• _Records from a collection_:
▼

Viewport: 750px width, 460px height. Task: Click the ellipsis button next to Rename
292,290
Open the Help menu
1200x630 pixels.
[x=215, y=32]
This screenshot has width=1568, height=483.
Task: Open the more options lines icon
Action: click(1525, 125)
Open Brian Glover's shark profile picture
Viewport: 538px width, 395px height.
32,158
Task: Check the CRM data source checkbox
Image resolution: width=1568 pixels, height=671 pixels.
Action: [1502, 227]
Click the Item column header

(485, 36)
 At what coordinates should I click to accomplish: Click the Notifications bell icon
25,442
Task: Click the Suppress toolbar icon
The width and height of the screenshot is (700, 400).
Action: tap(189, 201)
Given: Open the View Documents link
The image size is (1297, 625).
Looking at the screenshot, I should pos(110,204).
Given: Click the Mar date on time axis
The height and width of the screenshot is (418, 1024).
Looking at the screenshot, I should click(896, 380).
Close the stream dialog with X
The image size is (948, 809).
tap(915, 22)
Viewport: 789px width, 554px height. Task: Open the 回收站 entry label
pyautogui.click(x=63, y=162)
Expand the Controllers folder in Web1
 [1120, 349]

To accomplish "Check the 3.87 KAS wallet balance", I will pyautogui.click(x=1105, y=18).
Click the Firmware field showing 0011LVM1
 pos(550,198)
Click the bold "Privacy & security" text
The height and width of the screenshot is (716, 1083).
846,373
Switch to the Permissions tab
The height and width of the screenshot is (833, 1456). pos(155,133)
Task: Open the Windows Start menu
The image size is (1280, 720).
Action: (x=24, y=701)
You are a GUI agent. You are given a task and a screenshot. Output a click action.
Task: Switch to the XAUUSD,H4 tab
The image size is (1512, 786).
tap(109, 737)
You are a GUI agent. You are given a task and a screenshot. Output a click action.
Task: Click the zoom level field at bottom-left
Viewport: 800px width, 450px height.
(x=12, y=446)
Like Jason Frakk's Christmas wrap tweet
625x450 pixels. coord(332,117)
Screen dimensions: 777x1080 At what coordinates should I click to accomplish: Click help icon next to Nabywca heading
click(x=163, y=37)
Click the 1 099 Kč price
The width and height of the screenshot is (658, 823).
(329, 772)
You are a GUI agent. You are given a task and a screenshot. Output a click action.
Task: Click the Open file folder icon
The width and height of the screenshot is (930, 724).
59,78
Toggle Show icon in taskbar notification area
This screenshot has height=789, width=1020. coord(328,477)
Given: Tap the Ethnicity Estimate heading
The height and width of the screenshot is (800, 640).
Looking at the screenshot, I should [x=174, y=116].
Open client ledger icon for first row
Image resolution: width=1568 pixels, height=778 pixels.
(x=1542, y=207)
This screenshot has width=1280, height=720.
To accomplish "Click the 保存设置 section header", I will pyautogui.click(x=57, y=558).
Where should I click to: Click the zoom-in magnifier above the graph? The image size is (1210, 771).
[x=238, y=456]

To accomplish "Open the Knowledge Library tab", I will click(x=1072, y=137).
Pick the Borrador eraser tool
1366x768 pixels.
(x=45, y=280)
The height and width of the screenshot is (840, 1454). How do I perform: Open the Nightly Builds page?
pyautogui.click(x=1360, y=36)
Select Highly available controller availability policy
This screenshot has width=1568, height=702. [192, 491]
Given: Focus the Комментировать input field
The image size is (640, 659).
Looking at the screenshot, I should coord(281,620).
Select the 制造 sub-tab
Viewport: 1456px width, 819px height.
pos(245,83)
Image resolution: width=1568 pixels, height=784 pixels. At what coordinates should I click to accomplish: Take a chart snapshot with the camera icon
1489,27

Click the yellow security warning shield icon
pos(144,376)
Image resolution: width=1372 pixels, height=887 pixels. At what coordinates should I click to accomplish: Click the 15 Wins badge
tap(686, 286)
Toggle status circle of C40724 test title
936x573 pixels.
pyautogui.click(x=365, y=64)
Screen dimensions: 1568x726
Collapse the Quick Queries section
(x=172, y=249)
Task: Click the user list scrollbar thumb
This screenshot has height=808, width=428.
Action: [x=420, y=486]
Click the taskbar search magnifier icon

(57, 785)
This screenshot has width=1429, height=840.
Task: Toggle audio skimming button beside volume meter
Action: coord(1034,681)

▲

• _EXERCISE_:
Set aside each line above that includes the string "will" and report it.

• _REPLY TO THE TASK_:
To accomplish "Check the 3.87 KAS wallet balance", I will pyautogui.click(x=1105, y=18).
To accomplish "Click the 保存设置 section header", I will pyautogui.click(x=57, y=558).
To accomplish "Open the Knowledge Library tab", I will click(x=1072, y=137).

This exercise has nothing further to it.